TRIBUNE

La parole est à vous !

Marine Brun Pouvreau

directrice des événements à la Société Générale

Le digital dans l’événementiel, oui !
Mais quid de la rencontre ?

Les années 2010 ont vu arriver avec précipitation et envie le digital dans le monde événementiel. Multiplexes, streamings, webinars, hologrammes, réseaux sociaux et autres ont remplacé pendant quelque temps les événements traditionnels, permettant aux participants de vivre des expériences sans se déplacer.

 

Les usages ont muté grâce à ces nouveaux formats, offrant des possibilités inédites et innovantes d’interactivité. C’est certain, nous avons gagné en richesse et nous ne reviendrons pas en arrière.
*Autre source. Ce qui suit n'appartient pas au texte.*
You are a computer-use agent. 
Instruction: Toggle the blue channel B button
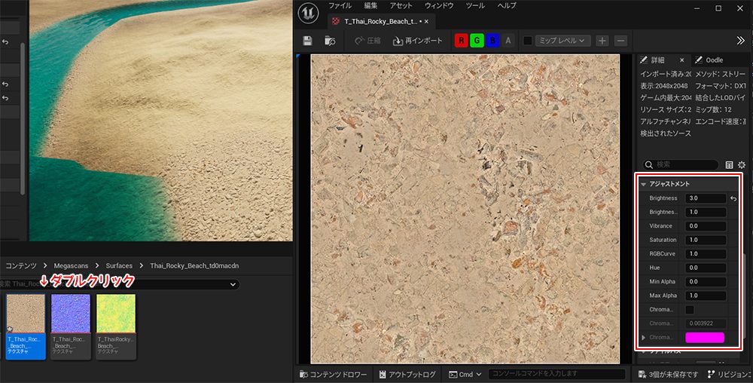(492, 41)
Mais ces techniques, à la fois coûteuses et complexes à monter, ne l’oublions pas, n’ont pas remplacé le plaisir, l’impact et l’efficacité d’une vraie rencontre.

 

À l’aube de 2020, je constate que nous revenons vers des formats d’événements plus traditionnels où le digital est bien présent, mais sans prendre le pas sur ce qui est le cœur du métier de l’Événement : créer LA rencontre entre une marque et ses publics.
Et je m’en réjouis !

arnaud février

photographe – www.arnaudfevrier.photo

« Qu’importe l’appareil photo,
le regard fait tout »

La photographie ne s’est jamais aussi bien portée.
L’arrivée du numérique et de nouveaux canaux de diffusion ont permis une démocratisation considérable de la pratique photographique. Un photographe professionnel ou amateur est capable aujourd’hui de financer, produire, diffuser
et vendre à travers son seul compte Instagram.

 

Avec 95 millions de photos et vidéos postées quotidiennement, cette plateforme s’est rapidement imposée comme un partenaire indispensable des photographes. Cette évolution ne s’est pas faite sans « casse ». La paupérisation de la profession est une réalité.

 

La chute de la rémunération des parutions en presse, le renouvellement du matériel en évolution permanente et le nombre de nouveaux contributeurs y sont pour beaucoup. De nouvelles pratiques et des procédés plus anciens voient le jour. Même encore marginale, le renouveau de l’argentique est à suivre. L’emploi d’appareil photo grand format comme la chambre 4×5 voire 20×25 pour le traitement de sujet de fond est en progression.

 

Au-delà de l’ensemble des procédés techniques utilisés aujourd’hui, le regard posé par le photographe détermine l’intérêt de son sujet. À rebours d’une pratique boulimique et narcissique, l’enquête et le temps accordés à un sujet sont déterminants.
Photographiez moins mais photographiez mieux.